[MUD-Dev] Event Scheduling

Cynbe ru Taren cynbe at muq.org
Wed Feb 9 13:00:34 CET 2000


Hans-Henrik Staerfeldt <hhs at cbs.dtu.dk> wrote:

| O(n log(log(n))), but i guess that was what you meant :-)

Yes, the usual "As soon as I hit <RETURN>..." realization. :)



| > If it were that easy, quicksort would be history. :)
|
| It _is_ right :-). Furthermore, i saw the eventqueue run as a sorter=20
| against quicksort, and the speedup _is_ there (for n>500 and random=20
| values, or so). I'll try and go dig up the reference.

Ok, I'll take a peek at it for grins.

But basically, sorts that are significantly faster than O( N log(N) )
are a lot like perpetual motion machines and angle trisections: The
theory is well enough understood that one doesn't really have to poke
through the details to know there is something fishy:

There are N! permutations of N distinct numbers, and any sort
which can honestly impose a total ordering on those has to
extract enough information to uniquely identify the input
permutation.

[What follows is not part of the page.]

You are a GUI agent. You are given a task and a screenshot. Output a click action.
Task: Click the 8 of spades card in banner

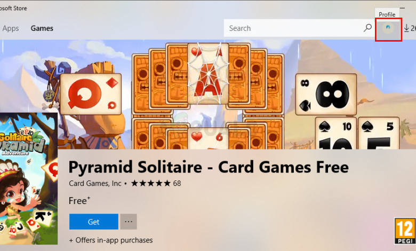pyautogui.click(x=326, y=95)
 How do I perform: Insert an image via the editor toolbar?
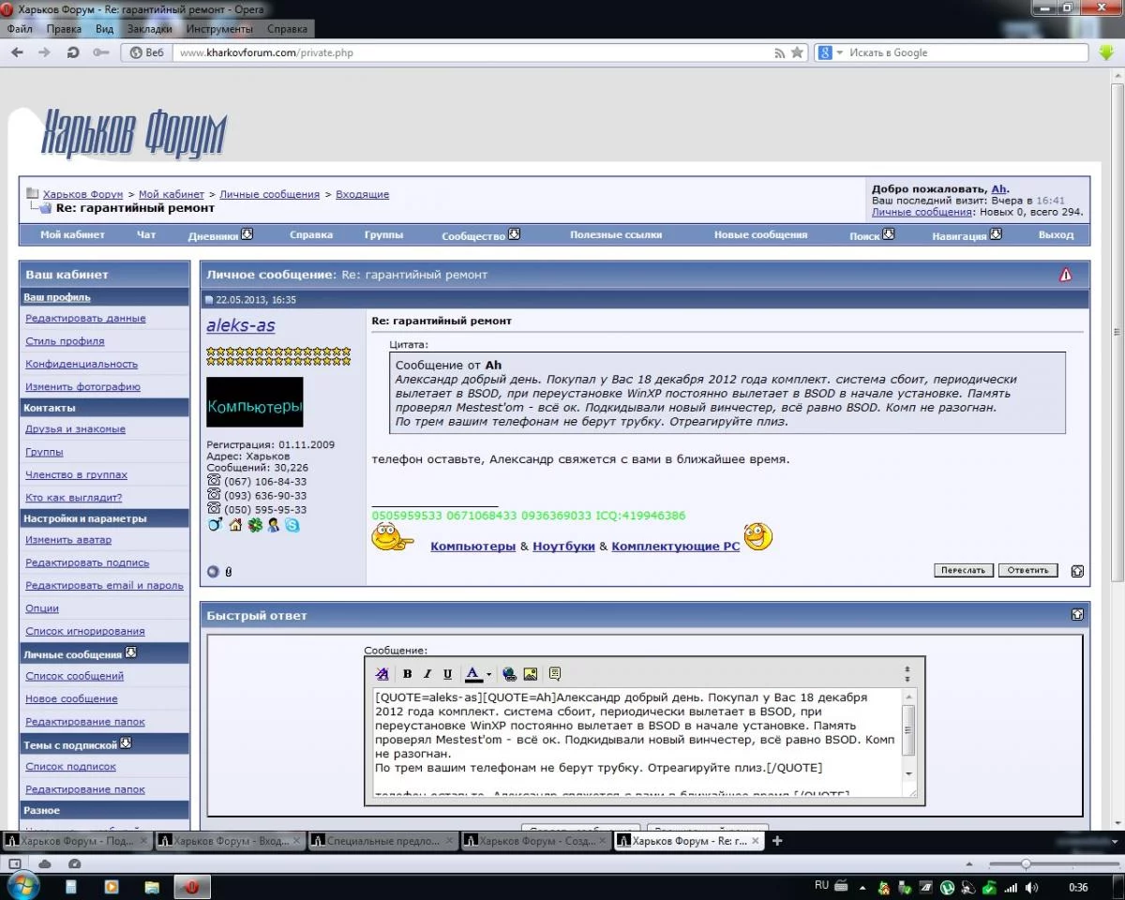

That requires log2(N!) bits of information.

Using binary ops like < that produce a maximum of 1 bit of
information, this reduces to O( N * log(N) ) comparisons needed,
to a pretty good approximation.  (Knuth demonstrates this via
Stirling's approximation to N!.)

Looking at it another way, given an initially symmetric set of N
objects, selecting a unique largest item from it requires log2( 1/N )
bits of information, directly from Shannon's definition of a bit of
information.  Sorting the complete set thus requires

log2( 1/N ) + log2( 1/(N-1) ) + log2( 1/(N-2) ) + ...

which Knuth (Art of Computer Programming, Sorting and Searching --
I double-checked this last night, but don't have it in front of me)
gives in closed form as

  N * log(N) - 2**(log(N)) +1

(with some ceiling operators omitted for clarity and courtesy of the
limits of ascii :) which he pretty unceremoniously approximates
immediately down to O( N * log(N) ).  (I'm inclined to wonder if the
distinction isn't asymptotically somewhat significant when comparing,
say, quicksort and heapsort.  But who am I?)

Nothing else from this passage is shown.